***** DATA SUPPLIED *****
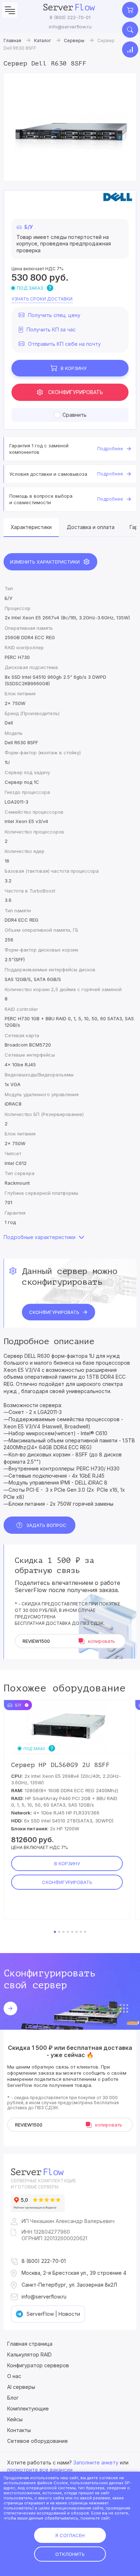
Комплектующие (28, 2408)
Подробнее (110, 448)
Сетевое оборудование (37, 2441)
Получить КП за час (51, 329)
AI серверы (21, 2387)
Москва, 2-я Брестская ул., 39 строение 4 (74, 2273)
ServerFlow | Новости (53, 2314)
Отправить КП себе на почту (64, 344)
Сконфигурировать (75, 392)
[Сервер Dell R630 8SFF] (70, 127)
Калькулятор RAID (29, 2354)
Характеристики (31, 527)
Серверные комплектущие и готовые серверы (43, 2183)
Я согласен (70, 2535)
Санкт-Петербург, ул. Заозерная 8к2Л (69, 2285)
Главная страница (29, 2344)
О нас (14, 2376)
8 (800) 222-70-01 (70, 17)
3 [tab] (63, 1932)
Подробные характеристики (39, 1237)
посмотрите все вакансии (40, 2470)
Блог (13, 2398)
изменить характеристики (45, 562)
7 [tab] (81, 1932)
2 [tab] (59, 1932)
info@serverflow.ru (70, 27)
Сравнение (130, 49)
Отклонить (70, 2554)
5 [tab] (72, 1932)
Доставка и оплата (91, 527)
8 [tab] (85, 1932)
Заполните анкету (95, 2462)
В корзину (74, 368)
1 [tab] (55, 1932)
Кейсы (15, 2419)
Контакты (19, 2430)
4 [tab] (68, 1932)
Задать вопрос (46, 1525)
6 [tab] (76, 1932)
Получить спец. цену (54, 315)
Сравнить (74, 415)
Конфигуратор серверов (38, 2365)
*****
Return every entry word for word, leaving the pictures out.

Комплектующие (28, 2408)
Подробнее (110, 448)
Сетевое оборудование (37, 2441)
Получить КП за час (51, 329)
AI серверы (21, 2387)
Москва, 2-я Брестская ул., 39 строение 4 (74, 2273)
ServerFlow | Новости (53, 2314)
Отправить КП себе на почту (64, 344)
Сконфигурировать (75, 392)
[Сервер Dell R630 8SFF] (70, 127)
Калькулятор RAID (29, 2354)
Характеристики (31, 527)
Серверные комплектущие и готовые серверы (43, 2183)
Я согласен (70, 2535)
Санкт-Петербург, ул. Заозерная 8к2Л (69, 2285)
Главная страница (29, 2344)
О нас (14, 2376)
8 (800) 222-70-01 (70, 17)
3 [tab] (63, 1932)
Подробные характеристики (39, 1237)
посмотрите все вакансии (40, 2470)
Блог (13, 2398)
изменить характеристики (45, 562)
7 [tab] (81, 1932)
2 [tab] (59, 1932)
info@serverflow.ru (70, 27)
Сравнение (130, 49)
Отклонить (70, 2554)
5 [tab] (72, 1932)
Доставка и оплата (91, 527)
8 [tab] (85, 1932)
Заполните анкету (95, 2462)
В корзину (74, 368)
1 [tab] (55, 1932)
Кейсы (15, 2419)
Контакты (19, 2430)
4 [tab] (68, 1932)
Задать вопрос (46, 1525)
6 [tab] (76, 1932)
Получить спец. цену (54, 315)
Сравнить (74, 415)
Конфигуратор серверов (38, 2365)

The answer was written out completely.